Nat, at seventy-eight, started studying to become a rabbi. He was doing aerobic walking from Arguello to the beach every single day and was never going to die, wasn't even going to age any further, and for this Abe was grateful.

Glitsky's oldest son Isaac was graduating from high school in a couple of weeks, and he'd turned into a reasonable approximation of a young adult. On the day after graduation, he was leaving on a bicycle tour of the West Coast with three friends. He planned to be gone for most of the summer and had been accepted at UCLA in the fall.

Jacob – his hip seventeen-year-old – had gone on what Glitsky thought had been a mercy field trip to the Opera with his godmother, one of Flo's old college roommates. Over the howling derision of his brothers and his own misgivings, Jacob had spent an evening in San Francisco's Grand Hall. Then another. The experience – the grandeur, drama, emotion, tragedy – had transformed him. Before too long he was going down for Sunday matinees, standing in the back, buying discount tickets with his own money.

He'd started buying CDs. First the old duplex had been filled with the strains of the Three Tenors doing songs. But in short order he'd branched out into arias, then whole passages. He would study the scores, the librettos. He began taking Italian, of all things, as a special elective in school. Discovering that he had a rich baritone of his own, Jacob found an instructor who said it could be developed.

And the youngest boy changed his name. Living in the house of a half-black cop, the nickname O.J. had to go, so now he was Orel James, his given name. The boy looked more and more like his mother, Flo, each day.

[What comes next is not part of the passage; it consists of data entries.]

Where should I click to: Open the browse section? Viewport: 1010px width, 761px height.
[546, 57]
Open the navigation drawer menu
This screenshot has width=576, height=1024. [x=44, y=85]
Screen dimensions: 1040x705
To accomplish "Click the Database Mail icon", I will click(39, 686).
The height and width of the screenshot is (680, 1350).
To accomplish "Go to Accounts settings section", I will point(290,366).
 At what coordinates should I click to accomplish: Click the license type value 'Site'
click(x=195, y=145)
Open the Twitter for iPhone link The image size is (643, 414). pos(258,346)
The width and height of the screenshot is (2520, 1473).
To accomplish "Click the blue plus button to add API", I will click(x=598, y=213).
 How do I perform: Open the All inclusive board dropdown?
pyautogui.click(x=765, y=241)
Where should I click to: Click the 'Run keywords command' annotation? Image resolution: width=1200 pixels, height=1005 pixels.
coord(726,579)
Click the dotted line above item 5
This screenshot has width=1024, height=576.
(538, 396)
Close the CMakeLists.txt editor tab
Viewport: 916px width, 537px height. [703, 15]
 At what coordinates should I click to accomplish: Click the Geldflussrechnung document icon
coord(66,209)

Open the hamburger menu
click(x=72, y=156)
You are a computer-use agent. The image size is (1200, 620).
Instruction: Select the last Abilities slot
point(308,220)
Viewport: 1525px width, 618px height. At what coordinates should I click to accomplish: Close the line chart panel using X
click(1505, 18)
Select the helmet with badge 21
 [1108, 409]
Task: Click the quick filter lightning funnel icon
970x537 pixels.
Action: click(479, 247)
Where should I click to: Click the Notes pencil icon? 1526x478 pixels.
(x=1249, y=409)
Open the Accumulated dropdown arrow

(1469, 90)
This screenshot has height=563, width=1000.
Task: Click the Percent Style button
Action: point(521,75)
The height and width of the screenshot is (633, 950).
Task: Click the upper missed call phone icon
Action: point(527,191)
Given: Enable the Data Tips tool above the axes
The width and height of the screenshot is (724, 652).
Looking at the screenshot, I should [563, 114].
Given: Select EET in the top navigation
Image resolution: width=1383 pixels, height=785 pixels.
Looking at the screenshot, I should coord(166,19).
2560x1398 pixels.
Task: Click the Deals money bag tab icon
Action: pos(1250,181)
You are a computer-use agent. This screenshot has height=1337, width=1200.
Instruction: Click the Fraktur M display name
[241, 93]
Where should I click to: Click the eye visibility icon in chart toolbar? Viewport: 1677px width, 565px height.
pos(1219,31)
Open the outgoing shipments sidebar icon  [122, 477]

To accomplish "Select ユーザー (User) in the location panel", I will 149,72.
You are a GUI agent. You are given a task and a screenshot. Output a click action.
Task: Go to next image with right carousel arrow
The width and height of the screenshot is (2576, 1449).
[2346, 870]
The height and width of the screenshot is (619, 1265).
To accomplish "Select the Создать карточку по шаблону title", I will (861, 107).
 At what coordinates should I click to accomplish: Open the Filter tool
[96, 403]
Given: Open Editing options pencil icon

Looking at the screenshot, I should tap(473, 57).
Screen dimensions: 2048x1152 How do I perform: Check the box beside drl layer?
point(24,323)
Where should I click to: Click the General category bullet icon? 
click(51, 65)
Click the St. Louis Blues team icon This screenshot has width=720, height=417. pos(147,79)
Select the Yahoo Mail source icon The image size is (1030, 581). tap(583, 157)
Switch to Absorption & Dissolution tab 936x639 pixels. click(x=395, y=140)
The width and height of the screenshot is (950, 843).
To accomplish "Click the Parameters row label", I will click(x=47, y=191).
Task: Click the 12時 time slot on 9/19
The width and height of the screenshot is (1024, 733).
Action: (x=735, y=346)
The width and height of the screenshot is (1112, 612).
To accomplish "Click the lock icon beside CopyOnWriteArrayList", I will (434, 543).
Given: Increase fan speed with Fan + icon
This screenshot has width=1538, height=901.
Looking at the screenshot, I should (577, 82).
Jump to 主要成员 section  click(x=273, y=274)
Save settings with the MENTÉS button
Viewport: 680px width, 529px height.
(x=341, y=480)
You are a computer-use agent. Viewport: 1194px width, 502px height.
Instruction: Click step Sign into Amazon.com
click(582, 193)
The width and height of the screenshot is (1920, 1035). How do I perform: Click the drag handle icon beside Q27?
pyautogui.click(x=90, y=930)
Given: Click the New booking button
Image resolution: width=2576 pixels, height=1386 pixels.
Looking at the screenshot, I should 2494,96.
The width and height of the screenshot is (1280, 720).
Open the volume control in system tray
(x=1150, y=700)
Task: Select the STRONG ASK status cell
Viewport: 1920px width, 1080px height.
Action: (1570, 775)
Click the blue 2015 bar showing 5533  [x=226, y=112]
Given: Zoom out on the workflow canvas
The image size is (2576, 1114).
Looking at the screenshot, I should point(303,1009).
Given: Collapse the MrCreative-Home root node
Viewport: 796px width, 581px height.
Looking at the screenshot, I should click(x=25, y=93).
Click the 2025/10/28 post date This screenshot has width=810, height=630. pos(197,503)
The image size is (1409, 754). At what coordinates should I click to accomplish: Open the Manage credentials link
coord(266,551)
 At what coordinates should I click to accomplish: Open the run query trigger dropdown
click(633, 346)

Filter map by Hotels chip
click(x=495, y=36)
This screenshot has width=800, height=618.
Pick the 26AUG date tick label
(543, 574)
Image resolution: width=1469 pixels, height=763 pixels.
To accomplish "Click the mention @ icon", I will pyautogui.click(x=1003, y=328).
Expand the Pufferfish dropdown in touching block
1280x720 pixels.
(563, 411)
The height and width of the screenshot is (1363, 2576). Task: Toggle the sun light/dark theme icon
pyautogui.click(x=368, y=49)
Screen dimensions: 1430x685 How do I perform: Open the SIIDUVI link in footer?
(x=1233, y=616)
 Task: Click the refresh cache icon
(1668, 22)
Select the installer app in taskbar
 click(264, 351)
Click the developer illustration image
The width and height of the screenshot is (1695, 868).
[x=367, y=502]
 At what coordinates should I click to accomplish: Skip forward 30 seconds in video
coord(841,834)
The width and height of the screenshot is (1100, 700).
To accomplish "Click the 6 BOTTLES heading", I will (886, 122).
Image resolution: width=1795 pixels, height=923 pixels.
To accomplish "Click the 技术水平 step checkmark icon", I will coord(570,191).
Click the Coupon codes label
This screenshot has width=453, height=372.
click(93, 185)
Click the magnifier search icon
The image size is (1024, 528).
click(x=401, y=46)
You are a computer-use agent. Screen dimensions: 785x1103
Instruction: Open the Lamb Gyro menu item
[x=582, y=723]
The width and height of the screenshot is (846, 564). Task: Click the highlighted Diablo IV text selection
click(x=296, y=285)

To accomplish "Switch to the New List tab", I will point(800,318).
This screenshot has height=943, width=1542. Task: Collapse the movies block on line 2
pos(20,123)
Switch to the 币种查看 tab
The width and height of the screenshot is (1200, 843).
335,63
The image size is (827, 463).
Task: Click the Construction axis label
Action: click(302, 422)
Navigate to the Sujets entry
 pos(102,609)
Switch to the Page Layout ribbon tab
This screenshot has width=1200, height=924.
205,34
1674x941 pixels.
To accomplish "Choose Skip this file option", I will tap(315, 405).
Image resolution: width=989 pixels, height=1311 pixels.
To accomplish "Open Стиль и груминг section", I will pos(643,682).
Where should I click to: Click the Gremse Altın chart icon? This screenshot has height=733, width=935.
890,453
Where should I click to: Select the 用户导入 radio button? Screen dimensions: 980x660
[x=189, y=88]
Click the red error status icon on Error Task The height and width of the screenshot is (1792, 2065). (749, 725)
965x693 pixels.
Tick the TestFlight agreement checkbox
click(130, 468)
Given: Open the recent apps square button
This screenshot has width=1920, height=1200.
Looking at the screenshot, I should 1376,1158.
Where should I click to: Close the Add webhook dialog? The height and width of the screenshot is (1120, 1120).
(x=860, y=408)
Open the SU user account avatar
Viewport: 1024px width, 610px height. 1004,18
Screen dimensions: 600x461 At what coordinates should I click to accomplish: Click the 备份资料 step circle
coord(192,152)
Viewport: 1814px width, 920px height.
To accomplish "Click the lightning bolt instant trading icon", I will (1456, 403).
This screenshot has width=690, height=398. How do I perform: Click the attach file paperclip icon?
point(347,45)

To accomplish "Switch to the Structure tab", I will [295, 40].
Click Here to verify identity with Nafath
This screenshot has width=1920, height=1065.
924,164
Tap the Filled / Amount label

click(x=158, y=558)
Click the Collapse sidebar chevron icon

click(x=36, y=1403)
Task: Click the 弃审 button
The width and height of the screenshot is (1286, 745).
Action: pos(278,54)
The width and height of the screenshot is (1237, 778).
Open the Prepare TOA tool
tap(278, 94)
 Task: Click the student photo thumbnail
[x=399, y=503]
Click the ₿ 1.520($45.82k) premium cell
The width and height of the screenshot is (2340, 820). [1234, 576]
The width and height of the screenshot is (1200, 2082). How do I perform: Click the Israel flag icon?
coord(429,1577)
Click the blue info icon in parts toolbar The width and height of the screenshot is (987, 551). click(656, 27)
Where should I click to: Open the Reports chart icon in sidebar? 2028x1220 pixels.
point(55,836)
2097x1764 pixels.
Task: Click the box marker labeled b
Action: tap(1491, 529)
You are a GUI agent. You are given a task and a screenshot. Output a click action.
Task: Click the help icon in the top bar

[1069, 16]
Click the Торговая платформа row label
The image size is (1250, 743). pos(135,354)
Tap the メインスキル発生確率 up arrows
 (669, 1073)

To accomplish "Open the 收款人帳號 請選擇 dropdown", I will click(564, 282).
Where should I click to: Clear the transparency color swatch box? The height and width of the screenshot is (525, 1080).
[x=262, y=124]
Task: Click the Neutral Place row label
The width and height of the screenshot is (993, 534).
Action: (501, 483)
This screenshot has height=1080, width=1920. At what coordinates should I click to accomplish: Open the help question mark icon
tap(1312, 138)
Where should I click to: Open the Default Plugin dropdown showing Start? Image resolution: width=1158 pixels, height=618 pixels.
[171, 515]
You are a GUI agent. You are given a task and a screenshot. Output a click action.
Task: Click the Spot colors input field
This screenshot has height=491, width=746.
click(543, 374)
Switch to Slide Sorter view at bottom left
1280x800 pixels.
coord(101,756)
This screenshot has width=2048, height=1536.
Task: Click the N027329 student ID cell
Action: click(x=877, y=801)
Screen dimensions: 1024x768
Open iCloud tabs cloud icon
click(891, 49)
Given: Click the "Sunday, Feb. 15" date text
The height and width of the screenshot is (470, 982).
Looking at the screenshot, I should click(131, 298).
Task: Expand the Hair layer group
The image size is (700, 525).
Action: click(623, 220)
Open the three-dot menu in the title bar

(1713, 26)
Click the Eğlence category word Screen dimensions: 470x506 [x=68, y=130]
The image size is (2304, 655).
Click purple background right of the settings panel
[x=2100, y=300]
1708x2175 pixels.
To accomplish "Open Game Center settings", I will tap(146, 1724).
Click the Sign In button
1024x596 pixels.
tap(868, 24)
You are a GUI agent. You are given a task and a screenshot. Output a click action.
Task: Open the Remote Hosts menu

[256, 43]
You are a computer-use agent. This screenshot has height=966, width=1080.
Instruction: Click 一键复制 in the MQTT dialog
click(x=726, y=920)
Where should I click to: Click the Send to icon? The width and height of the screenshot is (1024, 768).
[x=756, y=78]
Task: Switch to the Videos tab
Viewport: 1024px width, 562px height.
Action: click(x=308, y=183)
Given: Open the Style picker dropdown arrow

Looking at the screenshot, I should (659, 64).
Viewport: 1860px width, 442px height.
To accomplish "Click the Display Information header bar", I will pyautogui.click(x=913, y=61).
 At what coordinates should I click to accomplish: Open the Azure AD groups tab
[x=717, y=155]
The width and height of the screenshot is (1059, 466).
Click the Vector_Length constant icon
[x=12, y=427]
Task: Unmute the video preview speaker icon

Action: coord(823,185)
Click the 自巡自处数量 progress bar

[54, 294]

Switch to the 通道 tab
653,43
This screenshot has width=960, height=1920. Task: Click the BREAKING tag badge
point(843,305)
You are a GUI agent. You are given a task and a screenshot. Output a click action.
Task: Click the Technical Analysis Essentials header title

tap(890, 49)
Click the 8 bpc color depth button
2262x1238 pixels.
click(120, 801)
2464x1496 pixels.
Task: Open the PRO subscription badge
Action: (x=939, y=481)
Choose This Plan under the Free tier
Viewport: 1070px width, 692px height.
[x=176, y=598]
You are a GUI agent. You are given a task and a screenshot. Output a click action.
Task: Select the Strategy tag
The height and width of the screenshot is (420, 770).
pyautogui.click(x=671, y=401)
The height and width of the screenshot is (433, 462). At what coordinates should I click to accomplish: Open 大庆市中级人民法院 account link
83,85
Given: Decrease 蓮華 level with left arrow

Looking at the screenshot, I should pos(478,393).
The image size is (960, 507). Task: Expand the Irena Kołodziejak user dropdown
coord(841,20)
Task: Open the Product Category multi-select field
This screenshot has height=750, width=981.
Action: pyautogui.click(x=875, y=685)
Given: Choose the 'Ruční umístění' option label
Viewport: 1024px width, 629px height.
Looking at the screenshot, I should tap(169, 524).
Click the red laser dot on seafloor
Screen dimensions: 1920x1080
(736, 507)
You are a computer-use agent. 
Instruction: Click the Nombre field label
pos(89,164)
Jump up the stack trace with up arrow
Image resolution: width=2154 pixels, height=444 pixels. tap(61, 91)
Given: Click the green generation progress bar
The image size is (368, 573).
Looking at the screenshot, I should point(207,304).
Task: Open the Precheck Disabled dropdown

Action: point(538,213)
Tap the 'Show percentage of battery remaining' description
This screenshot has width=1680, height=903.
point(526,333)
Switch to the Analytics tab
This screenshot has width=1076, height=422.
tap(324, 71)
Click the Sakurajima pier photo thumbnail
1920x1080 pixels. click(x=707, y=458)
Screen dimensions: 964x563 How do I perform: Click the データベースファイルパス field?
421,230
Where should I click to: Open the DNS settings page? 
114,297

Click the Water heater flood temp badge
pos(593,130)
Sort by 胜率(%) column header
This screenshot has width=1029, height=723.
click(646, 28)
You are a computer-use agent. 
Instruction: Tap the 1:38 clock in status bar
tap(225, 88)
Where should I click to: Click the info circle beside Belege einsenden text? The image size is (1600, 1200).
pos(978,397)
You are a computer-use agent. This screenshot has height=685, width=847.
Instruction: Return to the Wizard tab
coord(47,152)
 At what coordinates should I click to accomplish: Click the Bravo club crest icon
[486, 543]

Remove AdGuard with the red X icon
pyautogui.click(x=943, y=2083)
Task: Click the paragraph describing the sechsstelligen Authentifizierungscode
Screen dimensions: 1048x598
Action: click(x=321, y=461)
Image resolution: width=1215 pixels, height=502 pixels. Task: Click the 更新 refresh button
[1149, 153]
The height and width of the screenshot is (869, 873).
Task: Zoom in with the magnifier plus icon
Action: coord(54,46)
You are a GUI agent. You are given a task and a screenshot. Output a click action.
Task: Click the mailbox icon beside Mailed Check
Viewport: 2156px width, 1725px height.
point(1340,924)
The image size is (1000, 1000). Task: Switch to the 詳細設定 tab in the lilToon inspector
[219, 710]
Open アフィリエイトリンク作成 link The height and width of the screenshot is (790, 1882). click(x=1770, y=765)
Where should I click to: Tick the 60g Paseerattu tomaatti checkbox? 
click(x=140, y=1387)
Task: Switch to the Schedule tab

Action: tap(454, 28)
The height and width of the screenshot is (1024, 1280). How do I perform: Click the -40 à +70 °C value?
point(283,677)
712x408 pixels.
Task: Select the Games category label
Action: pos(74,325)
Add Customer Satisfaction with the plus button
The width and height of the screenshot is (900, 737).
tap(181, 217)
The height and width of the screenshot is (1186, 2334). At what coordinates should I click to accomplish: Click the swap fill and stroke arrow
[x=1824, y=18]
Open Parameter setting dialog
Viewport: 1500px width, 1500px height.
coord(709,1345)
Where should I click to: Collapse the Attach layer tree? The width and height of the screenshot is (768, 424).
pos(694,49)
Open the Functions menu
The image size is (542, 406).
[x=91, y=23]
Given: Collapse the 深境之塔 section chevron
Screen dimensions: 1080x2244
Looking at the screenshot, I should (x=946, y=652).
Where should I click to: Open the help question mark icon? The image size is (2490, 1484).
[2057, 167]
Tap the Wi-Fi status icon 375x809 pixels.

Orel was still having a difficult time. At school, he remained withdrawn. He did a lot of headphones time, his Walkman. SEGA Genesis ruled the rest of his waking hours. And he'd developed a stutter.

His older brothers didn't play with Orel like they used to. Abe knew, heart-rending as it was, that this was how it should be – everybody was growing up. The older boys had their lives. Orel wasn't their responsibility anyway.

It fell to Glitsky, no one else. He accepted it, and sometimes thought that somebody else needing him was what saved him, what pulled him through it finally.

He had to start coming home, to help Orel with homework, to go to parent conferences about his boy, to be free on weekends. Abe had played college football – tight end at San Jose State – and Pop Warner needed coaches.

Suddenly he found himself out among humanity. Fathers, women, non-cops, other children. This was disorienting at first, but then he and Orel would go out for a shake afterwards and they'd have some things in common to talk about. Football, then – startlingly for both of them – what they were feeling.

He started making it a point whenever he could to be home in time to tuck Orel in at night, to sit and see Flo's face in his son's and realize part of her was still there, and listen to the stutter lessen as sleep closed in.

And then, gradually, starting to hear the boy himself, his own voice and identity, what he was saying – his secrets and worries and hopes – and sometimes he didn't know what this feeling was for his baby, it was so strong. Where before, he had barely known Orel.

Wondering – marveling – at the seeds that could spring up after the forest had been felled and cleared, he'd sit there, Orel sleeping with his breath coming deep, and he'd rest his hand on the boy's chest in the dark. Empty.